Al día siguiente Morán tenía la cara deformada. Hinchado hasta ser casi irreconocible, rojo como un tomate y con un polvo desinfectante amarillo que le habían puesto en la enfermería. Parecía un semáforo. A la mañana se me acercó a sugerir que dijéramos que él se había tropezado en la cuadra con una rueda de carro que había a modo de decoración. Para colmo entre las visitas que vinieron para la jura de la bandera estaban sus padres que habían viajado desde Mendoza para verlo. La mentira de la rueda de carro no prosperó porque había demasiados testigos que hablaron todo el día de la pelea. Hasta los suboficiales lo cargaban a Morán. Era el personaje menos querido del escuadrón vencido por el chiquito pálido que acababa de salir de la enfermería.
Durante el resto de mi estadía en granaderos cada vez que tenía alguna fricción con alguno de mis compañeros grandotes me miraban desafiantes y me decían invariablemente: "Mirá que yo no soy Morán, eh!" la frase era tan repetida que parecía un slogan publicitario. Ellos no se imaginaban el miedo que me metía escucharla. Yo sabía perfectamente que ninguno de ellos sería tan torpe y vulnerable como el furriel. Y no tenía ningún interés en que me lo demostraran.

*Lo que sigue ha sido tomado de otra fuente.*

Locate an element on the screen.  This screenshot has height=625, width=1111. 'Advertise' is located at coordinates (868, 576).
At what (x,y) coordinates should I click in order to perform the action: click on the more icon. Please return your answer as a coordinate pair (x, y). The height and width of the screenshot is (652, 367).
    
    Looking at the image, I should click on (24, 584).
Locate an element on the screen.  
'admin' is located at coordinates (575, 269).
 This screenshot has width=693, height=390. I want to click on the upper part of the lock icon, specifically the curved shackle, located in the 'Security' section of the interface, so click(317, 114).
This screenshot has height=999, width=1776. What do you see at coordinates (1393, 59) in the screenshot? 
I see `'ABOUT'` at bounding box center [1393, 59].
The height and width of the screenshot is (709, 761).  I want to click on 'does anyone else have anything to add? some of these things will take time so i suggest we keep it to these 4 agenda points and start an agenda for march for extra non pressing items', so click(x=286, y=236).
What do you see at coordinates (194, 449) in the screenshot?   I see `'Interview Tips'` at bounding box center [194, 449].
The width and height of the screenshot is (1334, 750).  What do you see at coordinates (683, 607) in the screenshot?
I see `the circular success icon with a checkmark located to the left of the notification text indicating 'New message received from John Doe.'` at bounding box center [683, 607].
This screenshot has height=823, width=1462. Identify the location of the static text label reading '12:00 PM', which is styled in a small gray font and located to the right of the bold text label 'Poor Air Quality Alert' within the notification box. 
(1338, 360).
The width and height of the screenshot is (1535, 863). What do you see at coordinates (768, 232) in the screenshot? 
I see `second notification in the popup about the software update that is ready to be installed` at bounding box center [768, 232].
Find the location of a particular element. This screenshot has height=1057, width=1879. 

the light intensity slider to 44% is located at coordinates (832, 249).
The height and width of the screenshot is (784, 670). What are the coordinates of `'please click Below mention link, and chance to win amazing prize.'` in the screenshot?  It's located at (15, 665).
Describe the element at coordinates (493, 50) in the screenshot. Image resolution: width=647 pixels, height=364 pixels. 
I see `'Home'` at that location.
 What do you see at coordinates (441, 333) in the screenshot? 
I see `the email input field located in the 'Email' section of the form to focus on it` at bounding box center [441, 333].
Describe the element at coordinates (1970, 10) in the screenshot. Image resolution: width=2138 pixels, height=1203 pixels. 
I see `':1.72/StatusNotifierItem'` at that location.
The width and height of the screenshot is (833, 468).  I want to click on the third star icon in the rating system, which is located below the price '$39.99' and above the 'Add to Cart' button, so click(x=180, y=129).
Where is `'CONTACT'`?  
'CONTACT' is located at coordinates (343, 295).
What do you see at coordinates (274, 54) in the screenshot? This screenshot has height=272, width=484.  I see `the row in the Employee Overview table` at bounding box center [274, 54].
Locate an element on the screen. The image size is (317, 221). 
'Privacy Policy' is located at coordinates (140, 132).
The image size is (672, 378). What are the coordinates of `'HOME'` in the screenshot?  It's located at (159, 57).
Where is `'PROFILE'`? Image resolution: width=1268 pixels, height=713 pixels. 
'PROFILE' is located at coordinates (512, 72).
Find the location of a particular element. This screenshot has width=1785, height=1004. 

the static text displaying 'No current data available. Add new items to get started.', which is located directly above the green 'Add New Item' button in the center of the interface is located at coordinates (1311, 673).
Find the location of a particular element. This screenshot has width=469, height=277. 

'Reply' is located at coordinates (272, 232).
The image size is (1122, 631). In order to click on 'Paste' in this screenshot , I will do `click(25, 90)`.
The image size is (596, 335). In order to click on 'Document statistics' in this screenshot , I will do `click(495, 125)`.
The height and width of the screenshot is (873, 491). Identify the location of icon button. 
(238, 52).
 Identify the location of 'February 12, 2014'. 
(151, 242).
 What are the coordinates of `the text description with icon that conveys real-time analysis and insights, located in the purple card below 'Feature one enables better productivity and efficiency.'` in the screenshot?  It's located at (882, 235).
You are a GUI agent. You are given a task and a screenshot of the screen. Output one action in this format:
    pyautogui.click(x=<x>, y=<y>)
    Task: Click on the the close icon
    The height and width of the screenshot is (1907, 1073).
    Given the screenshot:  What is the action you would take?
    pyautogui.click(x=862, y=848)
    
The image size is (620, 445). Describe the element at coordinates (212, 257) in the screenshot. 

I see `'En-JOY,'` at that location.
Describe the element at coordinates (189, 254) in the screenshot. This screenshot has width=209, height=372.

Hubo una excepción que me avergüenza un poco: un tucumano bastante payaso que si bien era mucho más alto que yo no inspiraba mucho miedo. Me provocó una noche en que no estaba el horno para bollos. Era un domingo en que no tuve franco. Había recibido la visita de un amigo muy cercano que me había robado una novia unos meses antes. Yo seguía enamorado de la chica y el me visitó y me contó que ella le había hecho la vida imposible, que se drogaba, que le metía los cuernos abiertamente, que lo humillaba cada vez que podía... que era cruel y loca. Hasta llegó a decir una frase que me quedó grabada como el colmo de su estupidez: "Te hice un favor al librarte de ella".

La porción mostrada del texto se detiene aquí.